The then Queensland Attorney General "denied the use of private emails was a tactic to avoid having them released under the RTI Act, but said he used private email at home because he didn't have access to his work email. "I wouldn't envisage that's a systemic problem, no," he said. "Everyone should be careful what they put in writing no matter what communication you use."  

Tom Swann in July last year in the Saturday Paper wrote  about documents concerning the Federal Rudd government's 2013 asylum seeker advertising campaign to deter boat arrivals. It involved $6.5 million in public funds spent in the run up to the election. Documents released under FOI in 2014 revealed the controversial advertising campaign was developed and approved in less than a day and someone was calling the shots on Gmail:
The first email was sent at 8pm on Thursday, July 18, by the department’s head of communications, Sandi Logan. It contained the guidelines’ criteria for exempting a campaign from normal scrutiny, with the words “extreme urgency” underlined. Close to midnight someone in the prime minister’s office sent a media plan – “canvassed and locked-in” – to Burke’s media advisers and senior immigration bureaucrats. The sender’s name is redacted, but the email is described elsewhere as coming from “the Minister’s Gmail”.

 In November 2014 the South Australian Independent Commissioner Against Corruption (Annual Report pdf P57) expressed concern that some public officers, mainly ministerial staffers, use personal rather than government email accounts to conduct official business and sounded this warning:
"It has been suggested that the reason for doing so is to avoid the requirement to disclose those emails where an application is made under the Freedom of Information Act 1991(‘FOI Act’). If it is the case that public officers are engaging in this kind of conduct to avoid the consequences of the FOI Act, that conduct should cease immediately. It is a matter of concern that public officers would seek to circumvent a legislative scheme designed to enhance transparency in government decision making. Such conduct might, at the least, amount to misconduct in public administration and be the subject of investigation and potential disciplinary action. I am told that the FOI Act is often abused. If that is so that is a reason to address that Act. It is not a reason to frustrate the FOI Act. While it remains the law the spirit of the Act should be observed by all public officers. Presumably those emails are not maintained in accordance with the State Records Act 1997 (‘SR Act’) (where that Act applies). The conduct therefore might also amount to an offence against section 17 of the SR Act. An offence against that section by a public officer while acting in his or her capacity as a public officer would amount to corruption in public administration under the ICAC Act."
Comment 
It is highly unlikely that a minister or senior public servant would use a private email for government business exclusively as Clinton did. But it would be the height of naivety to think there isn't something going on that brings into question the adequacy of records, archives and information access laws. And the questions aren't all to do with new-fangled gadgetry.

Monday, March 16, 2015

Premier Baird gives Politicians' Pledge the brush: just trust us, please

In the second (and last) leaders debate in the NSW election campaign on Friday Chris Uhlmann asked only one question about trust and left it when both said a few things about political donation reform. 

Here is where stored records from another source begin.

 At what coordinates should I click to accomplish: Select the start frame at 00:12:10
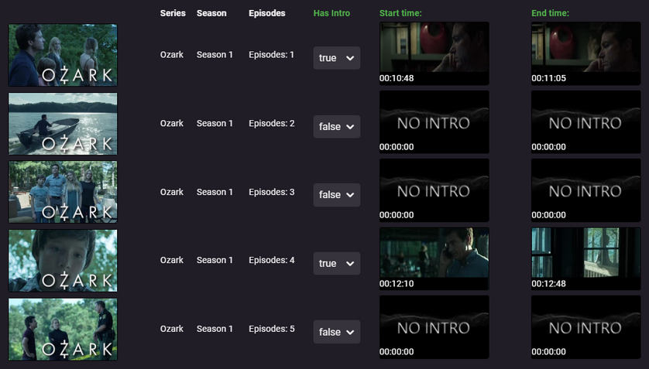434,258
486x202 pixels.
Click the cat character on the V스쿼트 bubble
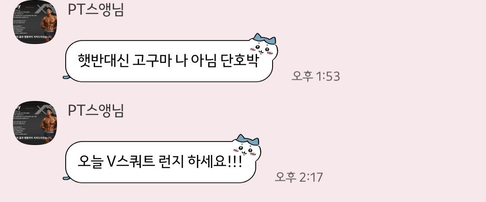tap(247, 148)
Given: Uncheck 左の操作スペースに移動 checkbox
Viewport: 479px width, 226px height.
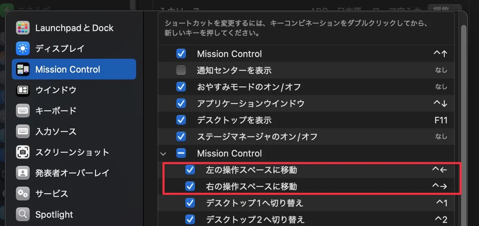Looking at the screenshot, I should pyautogui.click(x=190, y=170).
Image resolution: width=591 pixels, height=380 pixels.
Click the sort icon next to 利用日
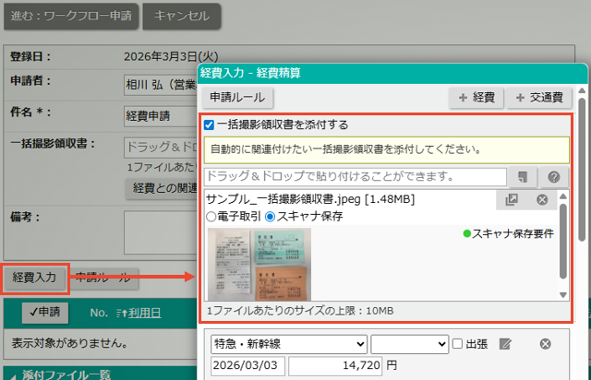click(x=122, y=313)
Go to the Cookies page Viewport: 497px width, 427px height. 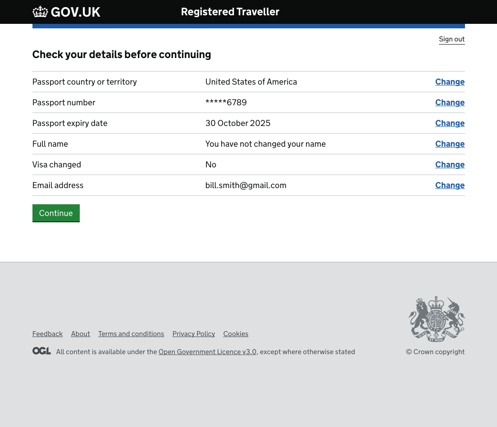[236, 334]
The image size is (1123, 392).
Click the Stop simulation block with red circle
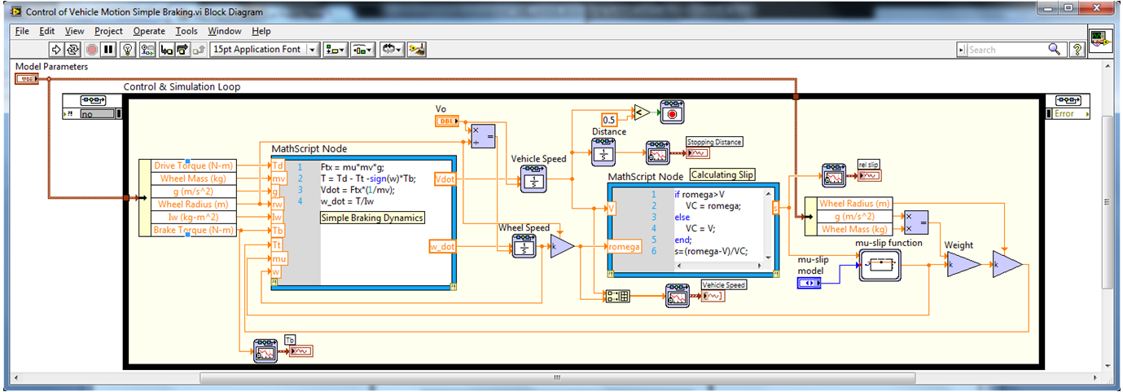click(671, 112)
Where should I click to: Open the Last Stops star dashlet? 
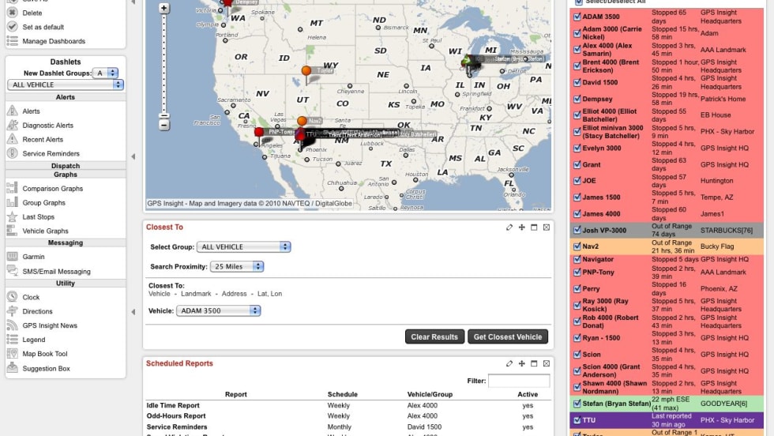(38, 217)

Maybe Uhlmann hadn't heard of the Politicians' Pledge or didn't think commitment to the pledge was worth pursuing, let alone the smorgasbord of other integrity, transparency and accountability issues that deserve an airing in the interests of good, honest, clean government. 

Whatever, it was poor judgment in an election campaign where the electorate needs no reminder of the record of both major parties, and on trust the Premier is rated 5.5/10, the Opposition leader 4.3/10. (ABC Vote Compass)

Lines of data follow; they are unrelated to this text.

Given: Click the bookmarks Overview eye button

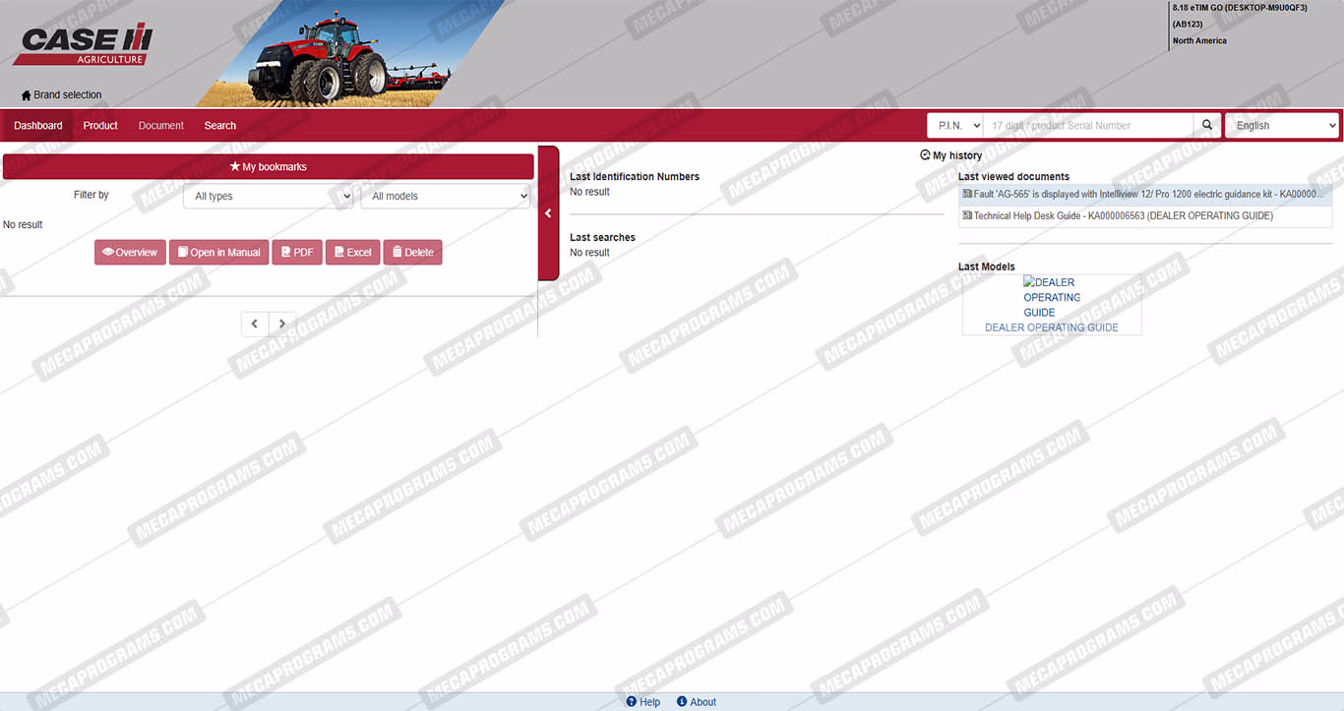Looking at the screenshot, I should tap(130, 253).
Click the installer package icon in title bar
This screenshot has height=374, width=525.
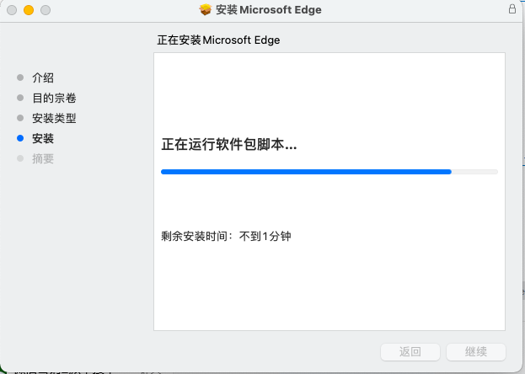[x=206, y=10]
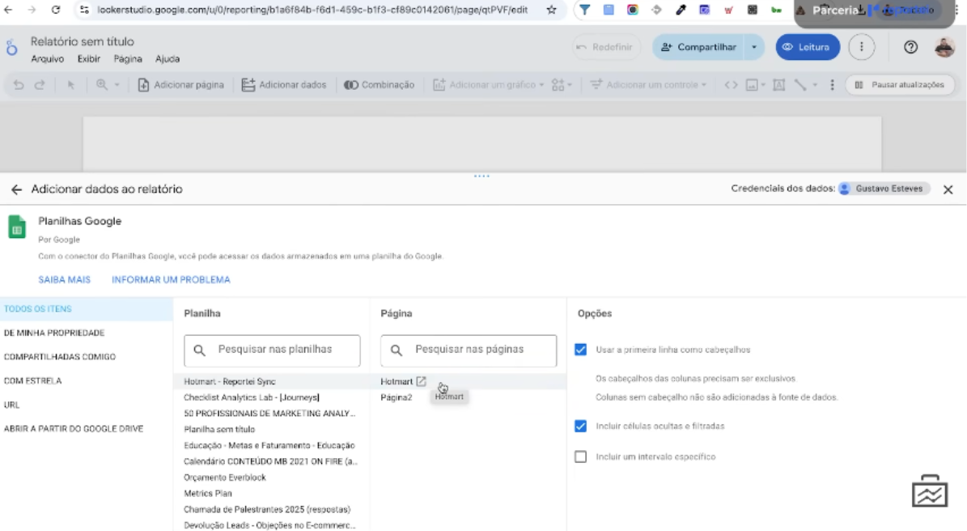Screen dimensions: 967x531
Task: Toggle 'Usar a primeira linha como cabeçalhos' checkbox
Action: coord(580,350)
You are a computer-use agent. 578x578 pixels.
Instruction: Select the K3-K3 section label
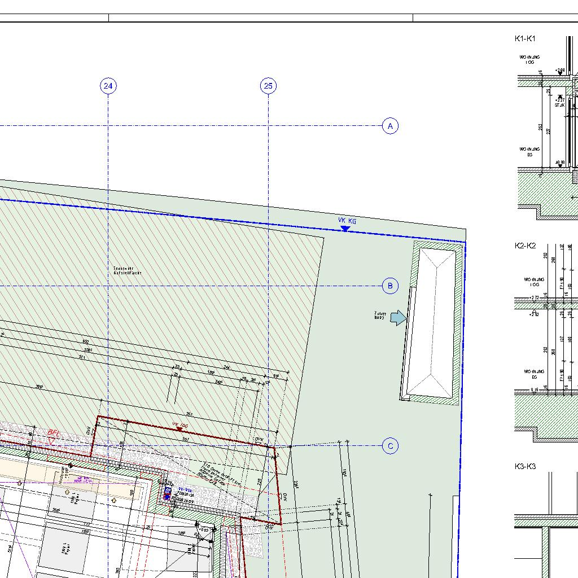(525, 466)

On Saturday The Sydney Morning Herald reported Premier Baird declined to sign the pledge. 

Instead, the Premier said he and his Liberal team "will always act in your interests, and will do so in an ethical and democratic manner." (So too The Shooters and Fishers Party saying its MPs took an oath of office and their "honesty and integrity is beyond reproach.)

The general commitment to ethical and democratic values didn't deliver those goods from Liberal or Labor in the recent past. It's why candidates should be willing to provide  assurance by signing on the dotted line to a list of basic democratic values.

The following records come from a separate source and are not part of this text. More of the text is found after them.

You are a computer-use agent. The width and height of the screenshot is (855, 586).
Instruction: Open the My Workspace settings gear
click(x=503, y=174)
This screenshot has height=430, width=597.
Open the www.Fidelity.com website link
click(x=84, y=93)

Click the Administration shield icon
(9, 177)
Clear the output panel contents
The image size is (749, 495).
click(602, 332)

Opposition leader Foley told the Herald he would sign as would all Labor candidates. So far they aren't on the published list. Two of Premier Baird's Liberal team both sitting members have broken ranks and signed on as well as a growing number of others.

It's puzzling what Premier Baird finds difficult in the pledge.

Campbell Newman in Queensland similarly found it difficult to commit to the Fitzgerald principles until saying no proved indefensible during a leaders' debate there.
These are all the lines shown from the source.